# 4 dead but why?



## Coyote24 (Jan 26, 2007)

Ok,
an accident happened last weekend.
Saturday I decided to do a large water change in order to get rid of the Brown Algea problem that I am dragging since Feb.

I did about 80% WChange. added the water treatment and filled the tank back up in doing so I also added BA bio support (help the bacteria in the filter) and added BA plant gro... I then realized I added 3x recommended dose so I took a water sample and sure enough Fe was up to the roof.
I did 80% Wchange again and added water treatment and filled the tank up.
The tank became clowdy white within an hour or so.
I believe cloudy white = acteria are dead (???)
in Anycase I could not think of doing anything else. 
The poor fish were either at the top pf the tank looking for air or under the drift wood the fins going like crazy, they did not eat.
that night I lost a bleeding heart tetra the next morning another one and 2 golden algea, interesting the 2 that died are from the same LFS the other two were from another LFS and survived.
I did a 30% wchange and left it alone.
Monday the tank was as pristine as I ever saw it but suffered 4 dead...

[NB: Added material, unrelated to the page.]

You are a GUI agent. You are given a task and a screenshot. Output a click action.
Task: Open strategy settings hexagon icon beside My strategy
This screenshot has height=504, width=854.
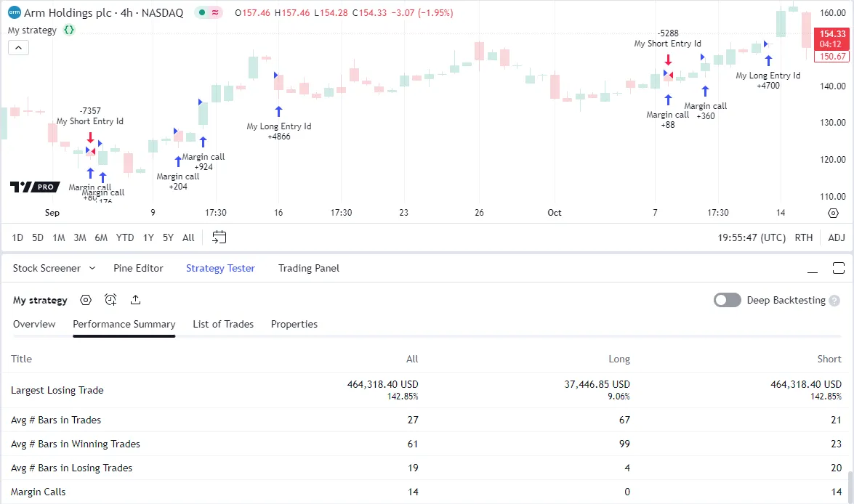pyautogui.click(x=86, y=300)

What do you think happened? Are my assumptions correct?


----------



## MacFish (Jun 15, 2006)

No insight on your deaths but I wanted to say that for the last month or so, anytime I do a water change in any of my 4 tanks,my water goes cloudy white for a day or so. Doesn't mater if I change 10% or 50% although the more I change, the cloudier it gets and longer it takes to clear.


----------



## Coyote24 (Jan 26, 2007)

*Pic*

This is the tank cloudy...

A surprising thing:
The snail and the shrimps showed no discomforth at all, infact the shrimps jumped on the food that the fish had ignored?


----------



## MacFish (Jun 15, 2006)

Yup, looks familiar. I had a breakout of ich shortly after I noticed the cloudiness. I was also doing a lot of rearranging and moving fish around so I thought I had just stressed them out too much. 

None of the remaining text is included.